利益計算方法
投資信託の取引で得る利益は、安く買って高く売れた時の「譲渡益」と投資信託から払出される「分配金」とがあります。投資信託の分配金は、その投資家が儲かっていようが損していようがすべての保有者に(保有口数に応じて)均一に出され、また、ファンドが値下がりしていても出ることがあります。したがって、受取った分配金をそのまま利益と考えることができません。
そのような特殊性から、投資信託の分配金は2種類に分類されています。実質的にその投資家の利益となる「普通分配金」と、投資資金を払い戻しただけの「元本払戻金(特別分配金)」です。投資信託の利益を計算するには、譲渡損益に普通分配金の受取り額を加算したトータルリターン(総合的な損益)を算出することが重要です。
具体的な計算方法
では、計算例を使って、計算方法を見ていきましょう。
例1)譲渡損益がプラスの例
- Aファンドを基準価額 9,000円(1万口あたり)で100万口買いました。

抜き出したエントリ:
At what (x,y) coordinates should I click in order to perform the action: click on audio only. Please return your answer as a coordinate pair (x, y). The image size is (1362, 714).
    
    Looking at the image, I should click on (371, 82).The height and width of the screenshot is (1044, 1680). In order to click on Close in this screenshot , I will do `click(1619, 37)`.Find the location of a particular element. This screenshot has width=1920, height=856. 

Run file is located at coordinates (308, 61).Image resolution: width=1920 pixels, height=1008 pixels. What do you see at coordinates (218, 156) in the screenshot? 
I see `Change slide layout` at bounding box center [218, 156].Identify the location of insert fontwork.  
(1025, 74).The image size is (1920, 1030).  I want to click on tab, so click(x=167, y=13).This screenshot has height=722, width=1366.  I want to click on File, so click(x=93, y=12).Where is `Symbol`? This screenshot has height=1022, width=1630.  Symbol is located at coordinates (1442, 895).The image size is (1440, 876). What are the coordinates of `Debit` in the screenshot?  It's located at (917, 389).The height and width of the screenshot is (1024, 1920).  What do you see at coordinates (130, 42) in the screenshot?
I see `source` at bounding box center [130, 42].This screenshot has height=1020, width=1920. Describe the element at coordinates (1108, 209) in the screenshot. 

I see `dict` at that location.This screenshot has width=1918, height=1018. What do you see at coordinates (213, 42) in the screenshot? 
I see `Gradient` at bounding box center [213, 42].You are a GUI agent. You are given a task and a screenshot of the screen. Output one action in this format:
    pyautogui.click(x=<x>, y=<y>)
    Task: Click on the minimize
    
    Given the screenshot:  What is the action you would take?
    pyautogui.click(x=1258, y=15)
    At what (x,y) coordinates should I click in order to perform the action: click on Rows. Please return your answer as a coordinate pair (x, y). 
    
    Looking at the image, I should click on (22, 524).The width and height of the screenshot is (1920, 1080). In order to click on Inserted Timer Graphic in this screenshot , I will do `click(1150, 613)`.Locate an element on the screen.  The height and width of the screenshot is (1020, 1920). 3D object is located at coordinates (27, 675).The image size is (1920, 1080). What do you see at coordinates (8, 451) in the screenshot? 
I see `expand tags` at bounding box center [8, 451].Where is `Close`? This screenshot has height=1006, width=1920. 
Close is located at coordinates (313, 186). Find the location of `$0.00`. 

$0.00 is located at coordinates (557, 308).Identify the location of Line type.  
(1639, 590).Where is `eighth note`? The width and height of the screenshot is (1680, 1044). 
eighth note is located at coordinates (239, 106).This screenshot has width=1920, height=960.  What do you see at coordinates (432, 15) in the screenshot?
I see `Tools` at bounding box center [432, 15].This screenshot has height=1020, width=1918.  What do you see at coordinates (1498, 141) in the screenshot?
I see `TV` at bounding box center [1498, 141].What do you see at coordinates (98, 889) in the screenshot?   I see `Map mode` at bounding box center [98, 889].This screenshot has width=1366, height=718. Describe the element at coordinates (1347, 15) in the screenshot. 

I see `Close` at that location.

やること:
(1) 投資信託の利益計算についての本文を、「そのような特殊性から、投資信」を含むところから書き写し、「総合的な損益)を算出することが重要です。」まで来たら止めてください。
(2) 投資信託の利益計算についての本文で、かぎかっこ「」でくくられている語句を、出てくる順にすべて挙げてください。
(3) 投資信託の利益計算についての本文の続きを、最後の一文のあとから書いてください。

答え:
(1)
そのような特殊性から、投資信託の分配金は2種類に分類されています。実質的にその投資家の利益となる「普通分配金」と、投資資金を払い戻しただけの「元本払戻金(特別分配金)」です。投資信託の利益を計算するには、譲渡損益に普通分配金の受取り額を加算したトータルリターン(総合的な損益)を算出することが重要です。

(2)
譲渡益
分配金
普通分配金
元本払戻金(特別分配金)

(3)
- 申込み手数料は、申込み金額の3.24%でした。
- Aファンドを基準価額11,000円(1万口あたり)で100万口解約しました。
- 信託財産留保額0.2%がかかりました。
- 保有している間に普通分配金500円が出ました。
譲渡損益の計算
譲渡損益は、「解約代金-購入代金」で計算されます。
・解約代金は…
計算式: ( 基準価額 - 信託財産留保額 )× 口数
計算例: (11,000円-11,000円×0.2%) × 100(万)口 = 1,097,800円
・購入代金は…
計算式: 基準価額×口数 + 申込み手数料
計算例: 9,000円×100(万)口 + (9,000円×100×3.24%)= 929,160円
・譲渡損益
計算式: 解約代金 - 購入代金
計算例: 1,097,800円 - 929,160円 = 168,640円
・手取りベース(税引き後)の譲渡損益
計算式: 譲渡損益 - (譲渡損益×所得税)-(譲渡損益×地方税)
計算例: 168,640円 -(168,640円×15.315%)-(168,640円×5%)= 134,381円
分配金の計算
・受取り分配金額(税引き前)
計算式: 普通分配金 × 保有口数
計算例: 500円 × 100(万)口 = 50,000円
・手取り金額(税引き後)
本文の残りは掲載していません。